AIM OF THE EXERCISE –
Please write out exactly the lines of the data below from the line holding "This screenshot has width=434, height=771." through the line holding "1568x639 pixels.", and leave out the rest.
##### DATA PROVIDED
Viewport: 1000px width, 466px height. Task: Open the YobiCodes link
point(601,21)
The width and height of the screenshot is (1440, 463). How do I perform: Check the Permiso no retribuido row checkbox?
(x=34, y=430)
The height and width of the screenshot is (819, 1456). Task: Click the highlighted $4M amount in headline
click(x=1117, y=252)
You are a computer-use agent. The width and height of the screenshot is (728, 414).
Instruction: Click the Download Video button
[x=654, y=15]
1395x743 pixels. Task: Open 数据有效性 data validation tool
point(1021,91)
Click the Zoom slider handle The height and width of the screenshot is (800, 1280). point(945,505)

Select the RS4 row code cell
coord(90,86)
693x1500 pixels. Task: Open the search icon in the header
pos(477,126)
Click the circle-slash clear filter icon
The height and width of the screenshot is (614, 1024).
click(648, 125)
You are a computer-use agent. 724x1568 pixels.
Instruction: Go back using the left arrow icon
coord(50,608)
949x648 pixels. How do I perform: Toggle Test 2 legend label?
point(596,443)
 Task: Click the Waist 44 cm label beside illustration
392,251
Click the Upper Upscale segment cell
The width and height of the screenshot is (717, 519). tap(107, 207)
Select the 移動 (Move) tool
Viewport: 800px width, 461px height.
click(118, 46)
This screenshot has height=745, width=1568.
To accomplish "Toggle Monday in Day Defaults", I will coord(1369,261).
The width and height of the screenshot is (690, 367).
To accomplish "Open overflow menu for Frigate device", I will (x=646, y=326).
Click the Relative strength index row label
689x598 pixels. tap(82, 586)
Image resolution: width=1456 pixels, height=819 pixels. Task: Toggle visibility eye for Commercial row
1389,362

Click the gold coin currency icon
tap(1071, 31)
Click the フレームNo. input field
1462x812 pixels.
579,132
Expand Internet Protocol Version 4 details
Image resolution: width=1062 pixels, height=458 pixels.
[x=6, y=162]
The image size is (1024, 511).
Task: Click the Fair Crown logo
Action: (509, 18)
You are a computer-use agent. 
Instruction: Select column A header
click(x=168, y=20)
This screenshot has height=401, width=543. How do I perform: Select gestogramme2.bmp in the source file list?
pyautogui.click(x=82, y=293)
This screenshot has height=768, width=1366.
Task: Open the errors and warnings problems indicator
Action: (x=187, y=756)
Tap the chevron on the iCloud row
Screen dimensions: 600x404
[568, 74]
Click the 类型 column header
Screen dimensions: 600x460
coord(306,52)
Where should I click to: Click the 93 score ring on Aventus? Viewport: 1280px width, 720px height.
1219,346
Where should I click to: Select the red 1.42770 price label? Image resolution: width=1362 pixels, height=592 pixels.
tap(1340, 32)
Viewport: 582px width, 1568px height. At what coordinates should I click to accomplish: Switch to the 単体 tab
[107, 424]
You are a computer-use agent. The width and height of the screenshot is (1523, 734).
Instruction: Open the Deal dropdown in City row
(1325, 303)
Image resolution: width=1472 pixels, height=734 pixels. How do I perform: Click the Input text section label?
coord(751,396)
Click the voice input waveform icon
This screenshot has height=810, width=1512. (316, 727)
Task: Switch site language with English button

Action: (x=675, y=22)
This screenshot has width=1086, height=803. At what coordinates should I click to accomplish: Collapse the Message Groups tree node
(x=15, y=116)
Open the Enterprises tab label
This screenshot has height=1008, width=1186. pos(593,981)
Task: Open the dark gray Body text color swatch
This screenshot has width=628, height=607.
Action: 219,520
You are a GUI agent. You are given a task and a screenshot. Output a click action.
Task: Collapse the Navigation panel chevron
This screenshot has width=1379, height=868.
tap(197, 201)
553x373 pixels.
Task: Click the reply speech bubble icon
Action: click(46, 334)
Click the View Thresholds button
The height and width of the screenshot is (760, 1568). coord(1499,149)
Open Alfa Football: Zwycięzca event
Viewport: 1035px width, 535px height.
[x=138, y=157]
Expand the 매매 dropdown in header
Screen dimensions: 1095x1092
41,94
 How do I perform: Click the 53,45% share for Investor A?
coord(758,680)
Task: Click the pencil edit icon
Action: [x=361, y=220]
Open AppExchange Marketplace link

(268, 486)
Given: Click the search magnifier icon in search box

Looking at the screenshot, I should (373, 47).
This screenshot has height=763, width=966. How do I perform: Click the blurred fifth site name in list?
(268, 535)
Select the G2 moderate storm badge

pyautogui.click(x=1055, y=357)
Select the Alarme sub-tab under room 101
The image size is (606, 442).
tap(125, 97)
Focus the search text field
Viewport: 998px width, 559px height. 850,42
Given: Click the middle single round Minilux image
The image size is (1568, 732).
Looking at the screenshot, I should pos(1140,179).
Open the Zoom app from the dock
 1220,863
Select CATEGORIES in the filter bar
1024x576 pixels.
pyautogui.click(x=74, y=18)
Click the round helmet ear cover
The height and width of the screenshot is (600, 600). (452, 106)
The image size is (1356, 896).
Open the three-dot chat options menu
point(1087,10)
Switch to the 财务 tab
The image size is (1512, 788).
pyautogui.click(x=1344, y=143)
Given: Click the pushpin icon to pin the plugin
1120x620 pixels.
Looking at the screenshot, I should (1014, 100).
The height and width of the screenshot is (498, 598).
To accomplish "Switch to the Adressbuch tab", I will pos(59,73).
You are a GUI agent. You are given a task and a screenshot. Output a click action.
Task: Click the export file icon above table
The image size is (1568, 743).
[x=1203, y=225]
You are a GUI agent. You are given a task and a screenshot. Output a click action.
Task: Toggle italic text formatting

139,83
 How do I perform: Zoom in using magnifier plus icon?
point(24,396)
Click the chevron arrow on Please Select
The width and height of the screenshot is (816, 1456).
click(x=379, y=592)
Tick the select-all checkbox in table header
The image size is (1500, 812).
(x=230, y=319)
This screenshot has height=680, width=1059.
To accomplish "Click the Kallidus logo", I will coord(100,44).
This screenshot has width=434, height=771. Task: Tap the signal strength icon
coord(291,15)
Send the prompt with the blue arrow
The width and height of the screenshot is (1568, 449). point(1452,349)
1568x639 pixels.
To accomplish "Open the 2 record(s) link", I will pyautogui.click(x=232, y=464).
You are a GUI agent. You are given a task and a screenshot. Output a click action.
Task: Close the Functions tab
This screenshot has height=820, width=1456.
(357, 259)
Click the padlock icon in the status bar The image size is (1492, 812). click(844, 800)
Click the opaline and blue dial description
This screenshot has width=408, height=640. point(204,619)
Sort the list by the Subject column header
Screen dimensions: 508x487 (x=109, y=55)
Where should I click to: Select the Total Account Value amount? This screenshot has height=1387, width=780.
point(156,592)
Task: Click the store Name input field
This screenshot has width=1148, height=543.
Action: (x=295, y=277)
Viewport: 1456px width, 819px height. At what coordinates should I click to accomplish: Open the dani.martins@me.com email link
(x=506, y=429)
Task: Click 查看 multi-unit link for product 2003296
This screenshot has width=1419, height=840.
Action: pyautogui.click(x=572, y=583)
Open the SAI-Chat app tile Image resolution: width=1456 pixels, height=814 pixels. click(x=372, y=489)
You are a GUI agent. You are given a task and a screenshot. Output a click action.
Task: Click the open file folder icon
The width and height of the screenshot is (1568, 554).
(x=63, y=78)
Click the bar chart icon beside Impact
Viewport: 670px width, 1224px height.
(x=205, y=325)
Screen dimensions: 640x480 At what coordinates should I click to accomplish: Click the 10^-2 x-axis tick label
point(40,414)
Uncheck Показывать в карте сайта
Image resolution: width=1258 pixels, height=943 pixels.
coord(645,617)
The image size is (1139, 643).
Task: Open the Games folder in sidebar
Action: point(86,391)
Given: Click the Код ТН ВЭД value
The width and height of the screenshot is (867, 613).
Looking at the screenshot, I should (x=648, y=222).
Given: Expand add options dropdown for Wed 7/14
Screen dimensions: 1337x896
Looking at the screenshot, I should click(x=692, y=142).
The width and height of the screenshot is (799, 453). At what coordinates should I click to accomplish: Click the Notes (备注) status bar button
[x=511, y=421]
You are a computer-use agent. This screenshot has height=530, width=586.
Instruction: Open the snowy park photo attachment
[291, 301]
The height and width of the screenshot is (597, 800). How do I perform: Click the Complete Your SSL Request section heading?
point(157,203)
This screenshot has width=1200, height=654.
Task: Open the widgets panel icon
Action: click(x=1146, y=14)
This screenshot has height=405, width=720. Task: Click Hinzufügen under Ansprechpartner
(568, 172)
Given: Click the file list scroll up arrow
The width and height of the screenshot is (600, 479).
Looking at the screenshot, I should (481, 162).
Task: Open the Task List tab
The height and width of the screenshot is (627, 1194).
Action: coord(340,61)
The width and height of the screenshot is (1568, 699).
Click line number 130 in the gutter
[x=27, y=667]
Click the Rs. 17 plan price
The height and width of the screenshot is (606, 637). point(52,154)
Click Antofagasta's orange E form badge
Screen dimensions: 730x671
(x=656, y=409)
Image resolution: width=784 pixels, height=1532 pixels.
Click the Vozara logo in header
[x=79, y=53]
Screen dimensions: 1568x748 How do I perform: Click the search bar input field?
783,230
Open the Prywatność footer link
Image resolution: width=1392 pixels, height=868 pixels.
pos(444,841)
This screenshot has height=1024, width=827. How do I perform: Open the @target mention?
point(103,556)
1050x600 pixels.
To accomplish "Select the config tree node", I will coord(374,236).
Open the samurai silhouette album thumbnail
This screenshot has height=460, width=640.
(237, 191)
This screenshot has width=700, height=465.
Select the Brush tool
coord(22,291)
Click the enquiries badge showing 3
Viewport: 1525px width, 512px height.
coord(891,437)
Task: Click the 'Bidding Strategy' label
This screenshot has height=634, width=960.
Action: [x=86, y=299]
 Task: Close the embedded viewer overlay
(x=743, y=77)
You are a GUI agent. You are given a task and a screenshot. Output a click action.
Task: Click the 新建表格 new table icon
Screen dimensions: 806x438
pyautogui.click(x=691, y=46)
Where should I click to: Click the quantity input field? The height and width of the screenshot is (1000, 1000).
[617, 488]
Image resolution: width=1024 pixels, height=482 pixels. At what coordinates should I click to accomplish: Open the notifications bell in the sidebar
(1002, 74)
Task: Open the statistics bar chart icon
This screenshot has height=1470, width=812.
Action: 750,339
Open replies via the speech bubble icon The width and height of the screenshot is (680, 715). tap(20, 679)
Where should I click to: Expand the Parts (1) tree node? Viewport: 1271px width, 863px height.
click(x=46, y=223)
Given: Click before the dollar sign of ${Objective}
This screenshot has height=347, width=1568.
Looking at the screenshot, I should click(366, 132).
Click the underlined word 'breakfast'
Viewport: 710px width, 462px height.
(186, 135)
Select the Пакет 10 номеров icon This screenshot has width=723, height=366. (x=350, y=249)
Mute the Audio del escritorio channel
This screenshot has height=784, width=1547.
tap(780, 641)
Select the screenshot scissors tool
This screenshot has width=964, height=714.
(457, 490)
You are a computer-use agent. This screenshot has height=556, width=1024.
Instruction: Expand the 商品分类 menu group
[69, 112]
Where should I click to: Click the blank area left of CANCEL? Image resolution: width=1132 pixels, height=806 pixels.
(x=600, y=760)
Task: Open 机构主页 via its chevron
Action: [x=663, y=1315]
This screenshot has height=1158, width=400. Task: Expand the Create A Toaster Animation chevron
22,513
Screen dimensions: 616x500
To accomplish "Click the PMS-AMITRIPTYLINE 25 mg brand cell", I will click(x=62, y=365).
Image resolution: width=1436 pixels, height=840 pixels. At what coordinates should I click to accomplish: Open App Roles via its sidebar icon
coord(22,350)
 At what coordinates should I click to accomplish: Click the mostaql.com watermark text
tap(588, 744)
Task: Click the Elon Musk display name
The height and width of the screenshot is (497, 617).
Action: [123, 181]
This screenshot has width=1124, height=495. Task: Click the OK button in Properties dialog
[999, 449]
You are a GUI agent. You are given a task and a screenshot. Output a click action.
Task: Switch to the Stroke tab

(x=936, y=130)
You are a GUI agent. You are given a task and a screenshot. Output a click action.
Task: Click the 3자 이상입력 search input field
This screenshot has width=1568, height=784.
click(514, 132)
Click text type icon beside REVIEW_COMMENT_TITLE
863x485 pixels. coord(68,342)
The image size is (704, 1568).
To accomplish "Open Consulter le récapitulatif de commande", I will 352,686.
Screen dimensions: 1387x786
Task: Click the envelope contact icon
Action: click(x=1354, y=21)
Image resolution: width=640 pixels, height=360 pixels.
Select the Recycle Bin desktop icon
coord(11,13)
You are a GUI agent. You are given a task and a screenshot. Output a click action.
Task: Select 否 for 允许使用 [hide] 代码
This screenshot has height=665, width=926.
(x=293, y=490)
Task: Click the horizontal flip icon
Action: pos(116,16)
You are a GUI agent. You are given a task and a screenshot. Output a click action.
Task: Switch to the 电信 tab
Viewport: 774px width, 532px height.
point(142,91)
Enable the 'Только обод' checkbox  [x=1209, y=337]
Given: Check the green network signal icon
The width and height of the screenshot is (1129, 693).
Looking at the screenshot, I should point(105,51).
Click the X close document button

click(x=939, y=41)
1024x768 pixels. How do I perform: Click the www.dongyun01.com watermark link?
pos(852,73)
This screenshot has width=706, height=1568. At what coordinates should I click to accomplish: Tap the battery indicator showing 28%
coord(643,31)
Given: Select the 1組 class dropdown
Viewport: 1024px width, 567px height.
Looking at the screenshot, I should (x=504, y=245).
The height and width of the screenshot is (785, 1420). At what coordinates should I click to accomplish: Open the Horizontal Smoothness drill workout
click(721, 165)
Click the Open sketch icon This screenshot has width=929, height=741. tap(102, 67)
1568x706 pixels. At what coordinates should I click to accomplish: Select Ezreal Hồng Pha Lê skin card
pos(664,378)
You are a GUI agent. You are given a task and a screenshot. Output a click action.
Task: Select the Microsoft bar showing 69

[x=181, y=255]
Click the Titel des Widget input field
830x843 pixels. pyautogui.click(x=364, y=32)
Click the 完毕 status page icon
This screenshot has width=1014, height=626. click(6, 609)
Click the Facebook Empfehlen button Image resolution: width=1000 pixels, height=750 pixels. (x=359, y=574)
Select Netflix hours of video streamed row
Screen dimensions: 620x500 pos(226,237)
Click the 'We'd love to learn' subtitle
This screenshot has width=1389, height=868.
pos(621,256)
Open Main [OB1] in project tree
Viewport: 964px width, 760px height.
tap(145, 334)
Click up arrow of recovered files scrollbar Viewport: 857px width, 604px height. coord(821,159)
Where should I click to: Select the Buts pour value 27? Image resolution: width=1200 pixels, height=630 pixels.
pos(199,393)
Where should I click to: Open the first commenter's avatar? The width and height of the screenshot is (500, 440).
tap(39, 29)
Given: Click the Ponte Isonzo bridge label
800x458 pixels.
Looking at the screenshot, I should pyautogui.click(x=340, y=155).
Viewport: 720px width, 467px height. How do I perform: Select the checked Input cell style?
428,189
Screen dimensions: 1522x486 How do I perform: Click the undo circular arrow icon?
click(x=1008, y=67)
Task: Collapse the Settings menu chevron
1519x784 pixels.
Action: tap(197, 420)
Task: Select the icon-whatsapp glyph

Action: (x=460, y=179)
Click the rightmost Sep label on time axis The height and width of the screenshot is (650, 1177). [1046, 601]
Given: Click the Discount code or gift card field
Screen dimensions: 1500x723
##########
EXERCISE ANSWER –
This screenshot has width=434, height=771. Task: Tap the signal strength icon
coord(291,15)
Send the prompt with the blue arrow
The width and height of the screenshot is (1568, 449). point(1452,349)
1568x639 pixels.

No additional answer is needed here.